Filming in such locations, however, is not easy and carries a certain degree of risk. “We were always very careful and very fast when we were in these locations because we didn’t have permits to shoot there,” he says. “And luckily — really luckily, because many Palestinian productions had this problem — we didn’t have any problems with the Israeli army.” He pauses and reconsiders. “Only one. We were travelling with the camera from one location to the other (it was rigged in the car) and we were stopped at a checkpoint. They saw this weird installation and said ‘What are you doing? Where are you going with this camera?’ We told them we were making a documentary and going to Bethlehem to shoot something.
“Then May, who was following us in the next car, stopped at the checkpoint, left her car, and started walking towards us. It was dark, so a person walking to the checkpoint at night towards the soldiers is not a very smart thing to do, and someone was shouting and pointing their guns towards her. We began shouting ‘She’s our producer! She’s working with us!’ and they shouted at her to go back to her car. My heart rate was, like 3,000 beats per second.”

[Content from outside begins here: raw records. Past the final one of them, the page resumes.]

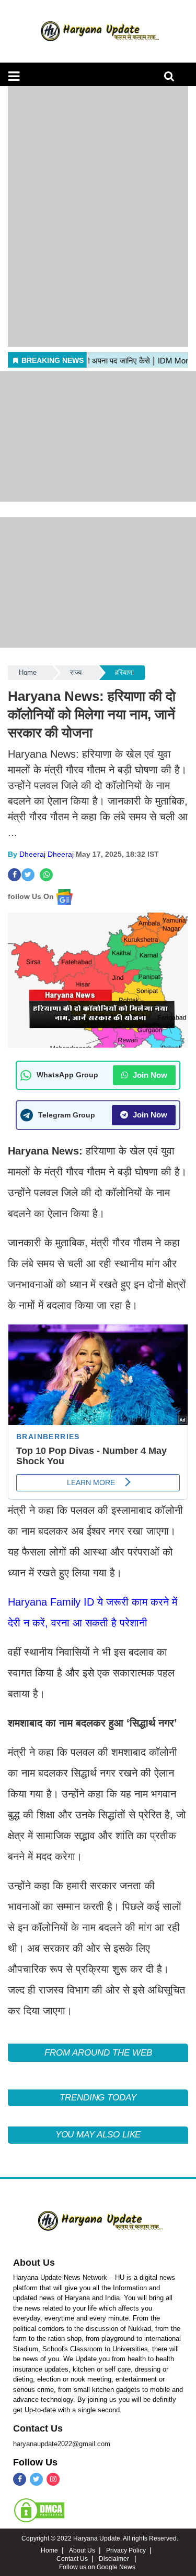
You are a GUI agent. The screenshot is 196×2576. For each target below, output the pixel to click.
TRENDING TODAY (98, 2098)
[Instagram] (53, 2479)
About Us (34, 2262)
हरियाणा (124, 672)
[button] (13, 76)
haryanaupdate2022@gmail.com (61, 2444)
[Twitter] (36, 2479)
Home (28, 672)
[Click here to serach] (172, 79)
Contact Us (38, 2428)
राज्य (76, 672)
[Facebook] (19, 2479)
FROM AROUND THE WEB (98, 2053)
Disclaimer (115, 2558)
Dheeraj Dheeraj (46, 854)
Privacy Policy (126, 2550)
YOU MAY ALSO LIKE (98, 2135)
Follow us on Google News (97, 2567)
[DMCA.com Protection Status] (39, 2509)
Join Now (149, 1075)
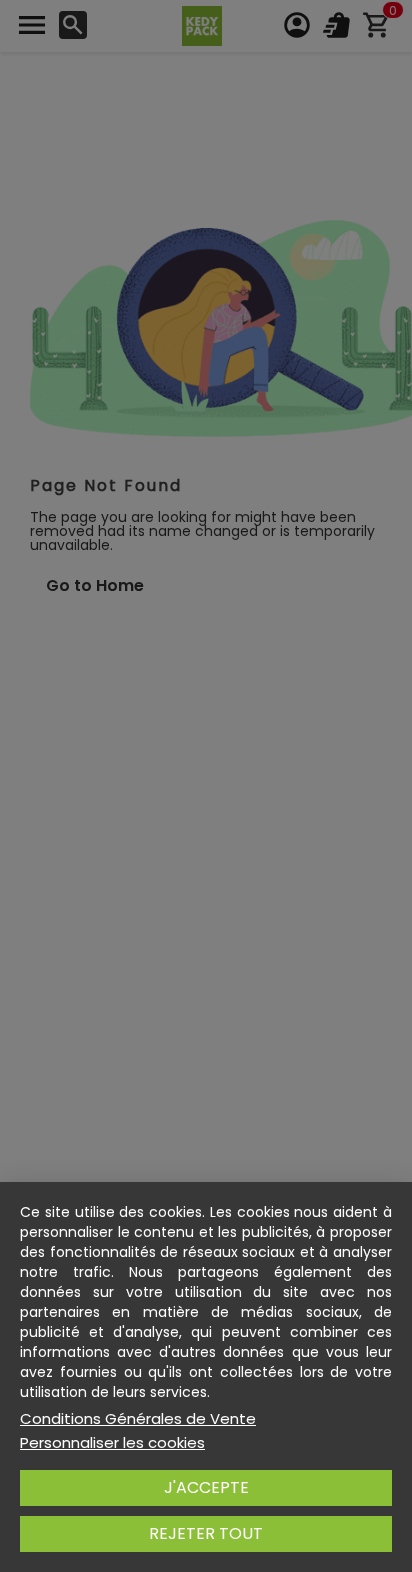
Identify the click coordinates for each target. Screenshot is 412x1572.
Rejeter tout (206, 1533)
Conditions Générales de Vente (138, 1419)
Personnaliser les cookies (112, 1443)
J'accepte (206, 1487)
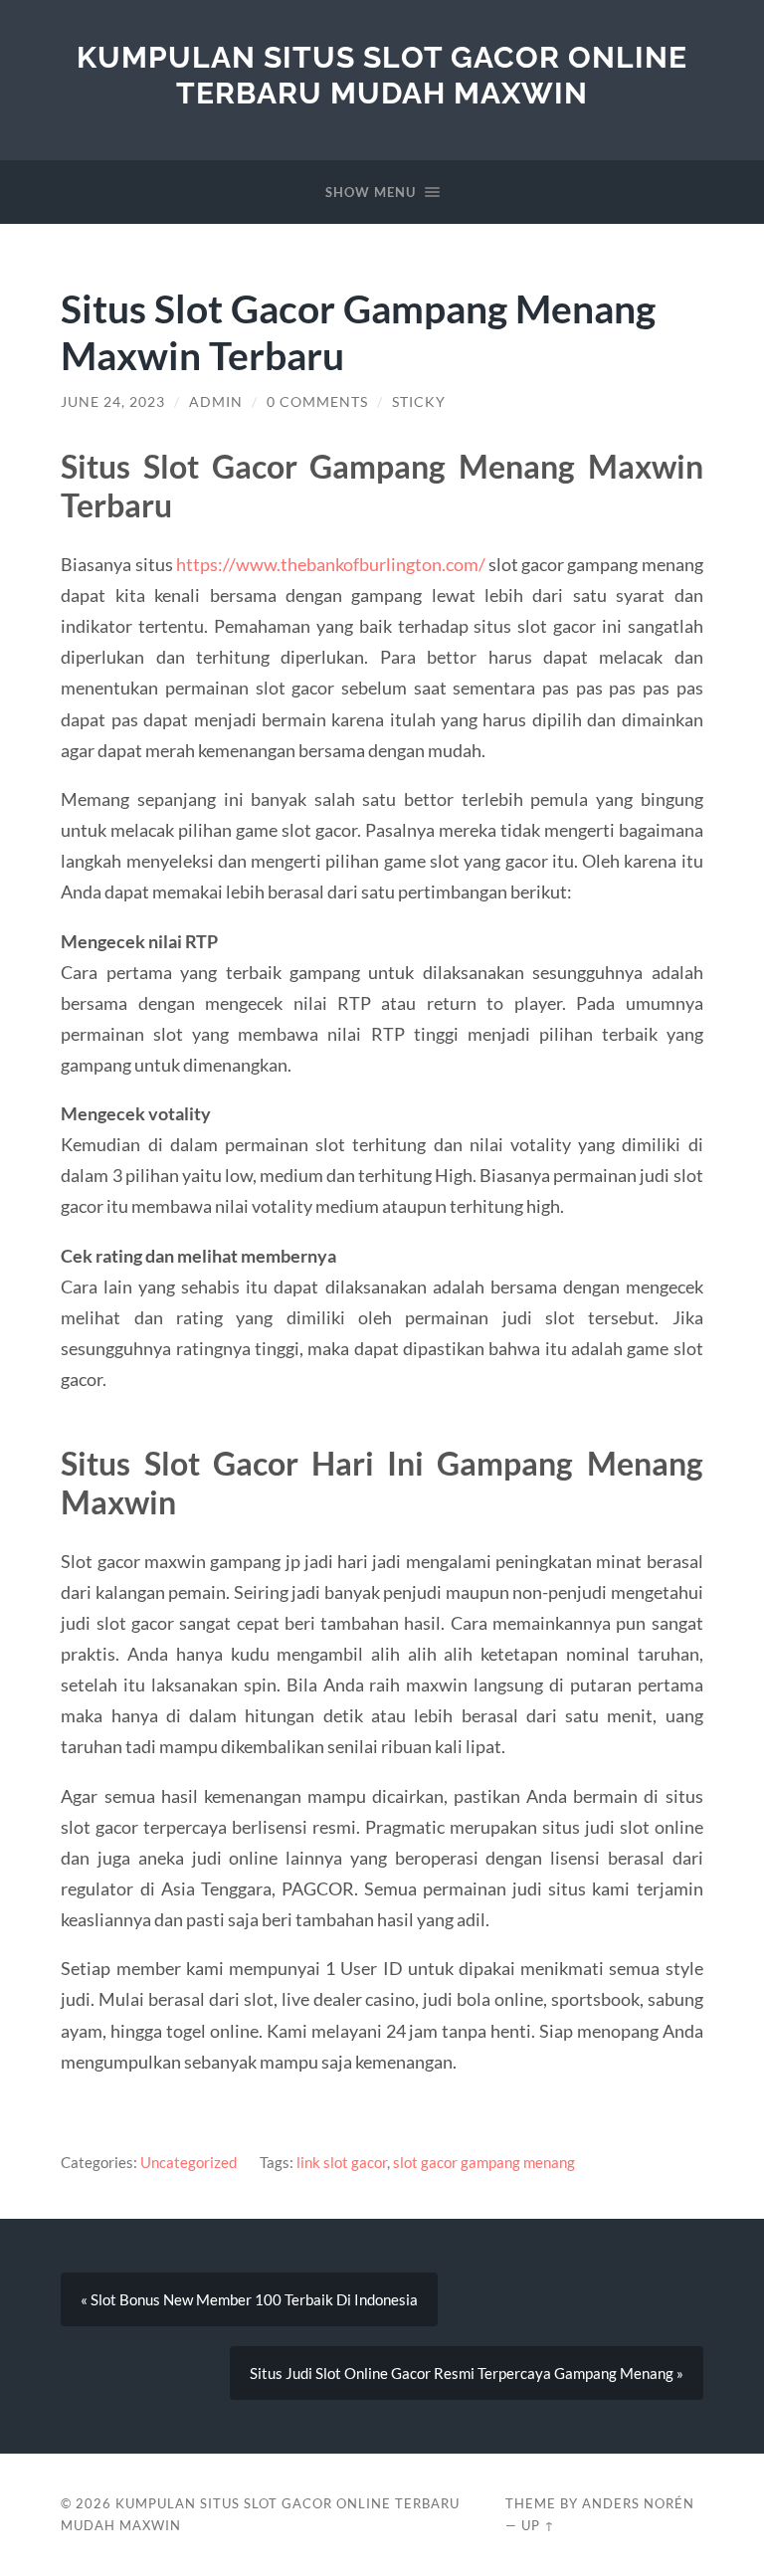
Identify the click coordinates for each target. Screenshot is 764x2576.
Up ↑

In total, the shoot covered 35 locations in 22 days, including several checkpoints and the West Bank Barrier. The film not only reveals the dangers and frustrations faced by Palestinians attempting to cross into Israel, but the profiteering that enables it to happen. In one scene, Mostafa and two of his fellow passengers are forced by smugglers to hide in the trunk of a car. Trapped inside for a considerable amount of time, the youngest, Rami (Mahmoud Abu Eita), begins to panic and has to fight to catch his breath.
“What could be more absurd than a kid who, like every other kid around the world, is a big fan of Liverpool and Mo Salah and is going to work to make some money, but has to go through this life-threatening experience?” says Nayfeh. “And it could happen again and again and again. It’s not just this one time. It’s an ongoing situation. This is what I would like audiences to see. The reality in which we live.”